SOURCE DOCUMENT >>
•••

U.S. troops took Sgrena to an American military hospital, where shrapnel was removed from her left shoulder. Apcom said Sgrena was fit to travel and would return to Rome on Saturday.

In Baghdad on Saturday, U.S. Col. Bob Potter said he believed Sgrena had been released from the U.S. military hospital, but he had no other details, saying only that coalition forces were "aggressively investigating the incident."

Sgrena, 56, was abducted Feb. 4 by gunmen who blocked her car outside Baghdad University. Last month, she was shown in a video pleading for her life and demanding that all foreign troops _ including Italian forces _ leave Iraq.

Bush called Berlusconi and, in a five-minute conversation, expressed his regret about the incident, White House press secretary Scott McClellan told reporters aboard Air Force One on Friday night. "The president assured Prime Minister Berlusconi it would be fully investigated," McClellan said. "I think he appreciated that." McClellan wouldn't comment on what the incident might mean for participation by Italy or other countries in the coalition.

Earlier, McClellan said that the United States is "are coordinating closely with Italian authorities in Iraq to investigate the incident. Our thoughts and prayers are with the family of the Italian citizen." Berlusconi said he had been celebrating Sgrena's release with the editor of Il Manifesto, and with Sgrena's boyfriend, Pier Scolari, when he took a phone call from an agent who informed them of the shooting.

"It's a shame that the joy we all felt was turned into tragedy," Berlusconi said. The shooting came as a blow to Berlusconi, who has kept 3,000 troops in Iraq despite strong opposition in Italy. The shooting was likely to set off new protests in Italy, where tens of thousands have regularly turned out on the streets to protest the Iraq war. Sgrena's newspaper was a loud opponent of the war.

"Another victim of an absurd war," Alfonso Pecoraro Scanio, leader of the Green Party, told Apcom.

"It's incredible that a man who was busying himself with the difficult task of saving a life was killed by those who say they are in Iraq to safeguard the life of civilians," said Piero Fassino, leader of the Democratic Party of the Left.

•••

Data records:
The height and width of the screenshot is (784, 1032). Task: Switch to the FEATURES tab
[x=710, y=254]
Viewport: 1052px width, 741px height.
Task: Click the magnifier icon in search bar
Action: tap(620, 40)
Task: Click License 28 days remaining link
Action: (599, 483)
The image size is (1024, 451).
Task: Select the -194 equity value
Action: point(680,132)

•••

ASSIGNED TASK 1 >> Which people does the news report on the Sgrena shooting quote directly, and what title or role does it give each one?
ASSIGNED TASK 2 >> Resume the news report on the Sgrena shooting, starting right after Piero Fassino's statement.

ANSWER AREA 1 >>
- Col. Bob Potter, a U.S. colonel in Baghdad
- Scott McClellan, White House press secretary
- Berlusconi, Prime Minister of Italy
- Alfonso Pecoraro Scanio, leader of the Green Party
- Piero Fassino, leader of the Democratic Party of the Left

ANSWER AREA 2 >>
Iraqis have reported numerous incidents where confusion at U.S. checkpoints has led to U.S. soldiers killing innocent civilians.

In a 2003 friendly-fire incident involving Italians, American soldiers in northern Iraq shot at a car carrying the Italian official heading up U.S. efforts to recover Iraq's looted antiquities. Pietro Cordone, the top Italian diplomat in Iraq, was unhurt, but his Iraqi translator was killed.

Cordone, also the senior adviser for cultural affairs of the U.S. provisional authority, was traveling on the road between Mosul and Tikrit when his car was fired on at a U.S. roadblock, according to an Italian Foreign Ministry official.

Also Friday, four U.S. soldiers were killed west of the capital in sprawling Anbar province, where American troops launched a massive sweep two weeks ago to root out insurgents, the military said. The soldiers, assigned to the 1st Marine Expeditionary Force, were killed "while conducting security and stability operations."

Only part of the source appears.